- Opening Delimiter -

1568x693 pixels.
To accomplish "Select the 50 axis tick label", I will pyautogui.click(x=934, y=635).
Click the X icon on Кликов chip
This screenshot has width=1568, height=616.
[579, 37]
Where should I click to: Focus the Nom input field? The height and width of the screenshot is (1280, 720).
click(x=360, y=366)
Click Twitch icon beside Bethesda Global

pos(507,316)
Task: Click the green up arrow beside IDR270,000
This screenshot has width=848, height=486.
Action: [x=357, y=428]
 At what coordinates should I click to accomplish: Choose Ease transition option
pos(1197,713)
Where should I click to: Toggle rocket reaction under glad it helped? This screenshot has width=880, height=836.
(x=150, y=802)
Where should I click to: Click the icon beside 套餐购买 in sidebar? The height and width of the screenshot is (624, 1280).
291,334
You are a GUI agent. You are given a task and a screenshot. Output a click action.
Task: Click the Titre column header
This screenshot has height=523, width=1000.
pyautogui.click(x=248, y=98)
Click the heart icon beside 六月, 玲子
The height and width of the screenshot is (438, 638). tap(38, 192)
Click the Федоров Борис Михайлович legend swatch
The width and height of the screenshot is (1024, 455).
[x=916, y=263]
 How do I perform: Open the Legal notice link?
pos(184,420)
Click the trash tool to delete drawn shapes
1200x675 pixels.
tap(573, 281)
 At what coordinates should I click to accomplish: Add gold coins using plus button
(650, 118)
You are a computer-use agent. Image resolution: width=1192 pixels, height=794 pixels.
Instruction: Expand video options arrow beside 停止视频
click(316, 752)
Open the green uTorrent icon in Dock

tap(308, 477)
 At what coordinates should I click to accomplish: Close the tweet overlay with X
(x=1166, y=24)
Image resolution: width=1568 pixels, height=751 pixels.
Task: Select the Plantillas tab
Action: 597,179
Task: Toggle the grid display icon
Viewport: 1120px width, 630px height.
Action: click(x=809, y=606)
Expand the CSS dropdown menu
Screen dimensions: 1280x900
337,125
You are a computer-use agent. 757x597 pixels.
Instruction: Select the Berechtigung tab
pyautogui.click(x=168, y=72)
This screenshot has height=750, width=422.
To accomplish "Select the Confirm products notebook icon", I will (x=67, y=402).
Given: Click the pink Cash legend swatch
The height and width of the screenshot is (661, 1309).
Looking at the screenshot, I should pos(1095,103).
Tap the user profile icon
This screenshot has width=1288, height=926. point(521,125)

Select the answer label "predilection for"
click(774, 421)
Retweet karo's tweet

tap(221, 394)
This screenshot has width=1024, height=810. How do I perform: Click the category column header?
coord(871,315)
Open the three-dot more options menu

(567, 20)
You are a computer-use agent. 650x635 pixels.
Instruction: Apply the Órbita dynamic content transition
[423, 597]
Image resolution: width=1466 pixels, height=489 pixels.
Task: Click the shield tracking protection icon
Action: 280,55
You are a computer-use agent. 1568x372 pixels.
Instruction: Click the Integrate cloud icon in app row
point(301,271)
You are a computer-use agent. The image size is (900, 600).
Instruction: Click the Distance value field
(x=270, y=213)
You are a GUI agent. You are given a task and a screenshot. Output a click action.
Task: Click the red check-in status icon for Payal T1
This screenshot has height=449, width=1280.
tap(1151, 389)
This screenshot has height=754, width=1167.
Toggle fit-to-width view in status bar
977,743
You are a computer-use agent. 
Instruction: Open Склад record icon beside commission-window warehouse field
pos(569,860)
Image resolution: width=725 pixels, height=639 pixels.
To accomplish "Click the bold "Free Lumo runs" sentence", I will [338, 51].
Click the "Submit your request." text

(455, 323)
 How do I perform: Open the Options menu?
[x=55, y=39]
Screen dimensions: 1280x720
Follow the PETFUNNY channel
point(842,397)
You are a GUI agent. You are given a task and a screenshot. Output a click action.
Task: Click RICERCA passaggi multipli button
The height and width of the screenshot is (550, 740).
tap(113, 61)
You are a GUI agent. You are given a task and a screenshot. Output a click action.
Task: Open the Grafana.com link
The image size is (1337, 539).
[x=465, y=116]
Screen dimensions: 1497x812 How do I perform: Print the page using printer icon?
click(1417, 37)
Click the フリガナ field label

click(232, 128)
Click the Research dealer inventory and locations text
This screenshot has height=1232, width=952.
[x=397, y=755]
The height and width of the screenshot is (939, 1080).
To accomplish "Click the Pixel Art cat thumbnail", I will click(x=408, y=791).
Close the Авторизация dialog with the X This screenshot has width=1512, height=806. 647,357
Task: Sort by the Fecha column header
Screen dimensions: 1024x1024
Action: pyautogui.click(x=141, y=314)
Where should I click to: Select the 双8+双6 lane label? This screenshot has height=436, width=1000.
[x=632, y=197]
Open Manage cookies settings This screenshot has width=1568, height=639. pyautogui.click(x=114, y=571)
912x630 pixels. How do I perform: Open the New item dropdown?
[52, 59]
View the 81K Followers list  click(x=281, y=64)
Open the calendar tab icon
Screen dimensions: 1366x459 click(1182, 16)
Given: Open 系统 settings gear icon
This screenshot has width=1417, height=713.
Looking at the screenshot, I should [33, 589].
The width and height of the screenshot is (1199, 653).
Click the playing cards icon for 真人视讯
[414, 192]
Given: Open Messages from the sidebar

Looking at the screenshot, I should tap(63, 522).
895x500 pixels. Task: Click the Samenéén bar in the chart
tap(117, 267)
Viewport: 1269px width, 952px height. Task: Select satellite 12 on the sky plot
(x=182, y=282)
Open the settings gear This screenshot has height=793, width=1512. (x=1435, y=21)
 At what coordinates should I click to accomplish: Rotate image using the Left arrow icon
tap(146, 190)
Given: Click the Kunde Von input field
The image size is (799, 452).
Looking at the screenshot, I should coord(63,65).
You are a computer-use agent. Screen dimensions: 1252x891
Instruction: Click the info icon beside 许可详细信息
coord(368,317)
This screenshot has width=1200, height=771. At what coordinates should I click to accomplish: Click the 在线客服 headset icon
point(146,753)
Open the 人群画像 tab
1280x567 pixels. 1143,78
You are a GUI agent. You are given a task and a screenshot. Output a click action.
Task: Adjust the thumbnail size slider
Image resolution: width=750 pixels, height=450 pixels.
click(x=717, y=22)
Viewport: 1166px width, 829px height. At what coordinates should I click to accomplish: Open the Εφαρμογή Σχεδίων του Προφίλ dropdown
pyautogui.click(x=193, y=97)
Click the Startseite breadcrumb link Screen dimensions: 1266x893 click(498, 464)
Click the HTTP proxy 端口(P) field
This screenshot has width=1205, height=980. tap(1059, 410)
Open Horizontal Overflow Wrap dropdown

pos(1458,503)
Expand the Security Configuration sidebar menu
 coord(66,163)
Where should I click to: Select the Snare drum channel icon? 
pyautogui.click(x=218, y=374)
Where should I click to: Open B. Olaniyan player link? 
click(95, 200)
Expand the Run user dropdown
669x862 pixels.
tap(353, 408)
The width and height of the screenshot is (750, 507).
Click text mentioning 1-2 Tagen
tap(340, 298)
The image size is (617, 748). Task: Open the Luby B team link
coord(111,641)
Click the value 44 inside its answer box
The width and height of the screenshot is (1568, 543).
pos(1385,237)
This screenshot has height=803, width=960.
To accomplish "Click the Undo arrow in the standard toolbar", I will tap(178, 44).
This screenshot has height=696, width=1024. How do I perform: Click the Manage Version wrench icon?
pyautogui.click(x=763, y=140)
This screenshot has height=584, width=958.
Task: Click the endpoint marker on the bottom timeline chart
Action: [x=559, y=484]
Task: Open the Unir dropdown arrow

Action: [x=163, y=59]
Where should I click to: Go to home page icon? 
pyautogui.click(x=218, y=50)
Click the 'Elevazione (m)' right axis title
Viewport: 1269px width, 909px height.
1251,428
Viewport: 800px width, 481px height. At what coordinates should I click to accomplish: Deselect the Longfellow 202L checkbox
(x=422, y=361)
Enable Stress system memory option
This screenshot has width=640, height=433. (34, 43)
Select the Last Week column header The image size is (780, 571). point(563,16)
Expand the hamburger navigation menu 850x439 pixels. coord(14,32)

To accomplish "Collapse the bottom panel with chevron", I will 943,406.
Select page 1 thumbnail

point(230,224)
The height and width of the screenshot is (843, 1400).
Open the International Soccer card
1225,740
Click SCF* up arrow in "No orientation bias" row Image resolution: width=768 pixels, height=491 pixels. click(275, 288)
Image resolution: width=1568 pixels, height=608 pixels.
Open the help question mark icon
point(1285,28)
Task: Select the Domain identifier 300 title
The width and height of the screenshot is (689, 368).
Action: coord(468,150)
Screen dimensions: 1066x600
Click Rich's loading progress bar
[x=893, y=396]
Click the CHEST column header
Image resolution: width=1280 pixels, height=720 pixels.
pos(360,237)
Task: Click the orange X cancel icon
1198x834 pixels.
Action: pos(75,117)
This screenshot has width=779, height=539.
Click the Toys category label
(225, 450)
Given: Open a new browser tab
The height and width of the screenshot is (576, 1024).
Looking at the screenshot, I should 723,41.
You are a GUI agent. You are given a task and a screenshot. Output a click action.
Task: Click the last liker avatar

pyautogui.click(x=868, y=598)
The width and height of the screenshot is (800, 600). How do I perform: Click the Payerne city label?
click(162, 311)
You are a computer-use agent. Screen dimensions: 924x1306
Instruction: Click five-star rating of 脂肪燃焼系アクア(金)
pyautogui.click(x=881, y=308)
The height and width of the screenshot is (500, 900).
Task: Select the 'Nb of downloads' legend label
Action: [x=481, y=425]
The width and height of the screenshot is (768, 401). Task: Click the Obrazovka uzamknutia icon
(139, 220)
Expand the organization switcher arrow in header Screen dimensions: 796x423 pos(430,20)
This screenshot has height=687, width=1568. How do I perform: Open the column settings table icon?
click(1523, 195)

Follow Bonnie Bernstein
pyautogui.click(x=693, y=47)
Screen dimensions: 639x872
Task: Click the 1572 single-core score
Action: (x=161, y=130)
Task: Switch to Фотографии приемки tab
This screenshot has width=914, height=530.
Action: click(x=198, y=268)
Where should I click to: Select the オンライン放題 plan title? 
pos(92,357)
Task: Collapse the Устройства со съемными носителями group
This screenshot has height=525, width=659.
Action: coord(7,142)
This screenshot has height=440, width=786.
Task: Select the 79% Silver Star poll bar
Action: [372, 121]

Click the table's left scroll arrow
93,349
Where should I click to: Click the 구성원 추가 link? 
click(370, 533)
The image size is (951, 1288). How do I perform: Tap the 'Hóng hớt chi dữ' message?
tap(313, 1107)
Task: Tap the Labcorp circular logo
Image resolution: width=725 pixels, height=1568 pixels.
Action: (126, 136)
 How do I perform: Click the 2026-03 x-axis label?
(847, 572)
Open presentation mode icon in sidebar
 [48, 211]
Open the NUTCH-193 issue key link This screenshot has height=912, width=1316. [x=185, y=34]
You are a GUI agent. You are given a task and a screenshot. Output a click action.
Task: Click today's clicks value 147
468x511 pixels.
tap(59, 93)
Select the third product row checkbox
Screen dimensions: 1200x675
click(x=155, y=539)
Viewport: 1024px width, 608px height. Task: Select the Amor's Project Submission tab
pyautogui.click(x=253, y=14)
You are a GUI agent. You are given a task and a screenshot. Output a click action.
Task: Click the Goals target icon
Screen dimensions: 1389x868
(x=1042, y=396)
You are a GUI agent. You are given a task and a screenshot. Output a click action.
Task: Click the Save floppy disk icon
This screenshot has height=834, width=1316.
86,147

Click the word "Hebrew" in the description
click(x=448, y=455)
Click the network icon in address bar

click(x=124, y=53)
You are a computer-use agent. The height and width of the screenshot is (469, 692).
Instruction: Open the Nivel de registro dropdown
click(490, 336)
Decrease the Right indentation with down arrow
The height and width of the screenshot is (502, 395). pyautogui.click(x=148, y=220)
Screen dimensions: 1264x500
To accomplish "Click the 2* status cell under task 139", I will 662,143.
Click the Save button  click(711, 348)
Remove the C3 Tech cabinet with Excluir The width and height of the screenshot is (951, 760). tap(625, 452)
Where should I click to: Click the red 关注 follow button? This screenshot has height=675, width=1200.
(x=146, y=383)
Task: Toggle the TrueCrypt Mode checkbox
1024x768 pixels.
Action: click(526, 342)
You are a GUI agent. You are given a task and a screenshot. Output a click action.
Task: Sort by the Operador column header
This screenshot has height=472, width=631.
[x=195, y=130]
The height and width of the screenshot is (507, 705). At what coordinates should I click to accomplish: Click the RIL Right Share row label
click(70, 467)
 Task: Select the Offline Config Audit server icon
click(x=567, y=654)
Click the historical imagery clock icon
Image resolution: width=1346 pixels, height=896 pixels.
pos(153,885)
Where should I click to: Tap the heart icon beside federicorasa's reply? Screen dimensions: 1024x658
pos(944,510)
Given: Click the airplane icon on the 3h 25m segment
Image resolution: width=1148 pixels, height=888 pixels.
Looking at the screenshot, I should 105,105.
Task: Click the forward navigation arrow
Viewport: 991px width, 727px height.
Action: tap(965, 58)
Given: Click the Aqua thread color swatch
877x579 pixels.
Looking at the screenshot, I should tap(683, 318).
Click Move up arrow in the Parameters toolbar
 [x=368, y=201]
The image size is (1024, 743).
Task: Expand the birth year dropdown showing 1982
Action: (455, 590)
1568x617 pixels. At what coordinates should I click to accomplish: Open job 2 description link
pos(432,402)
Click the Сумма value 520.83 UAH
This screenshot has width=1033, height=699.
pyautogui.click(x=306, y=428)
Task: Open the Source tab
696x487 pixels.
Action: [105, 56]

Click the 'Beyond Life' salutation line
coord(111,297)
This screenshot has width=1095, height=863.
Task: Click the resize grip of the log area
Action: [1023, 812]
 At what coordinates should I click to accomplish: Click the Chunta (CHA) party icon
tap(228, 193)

- Closing Delimiter -

WHAT IS BEING ASKED: Only a number is wanted here: the count of lines in the listing above holding the string "Sort".

YOUR RESPONSE: 2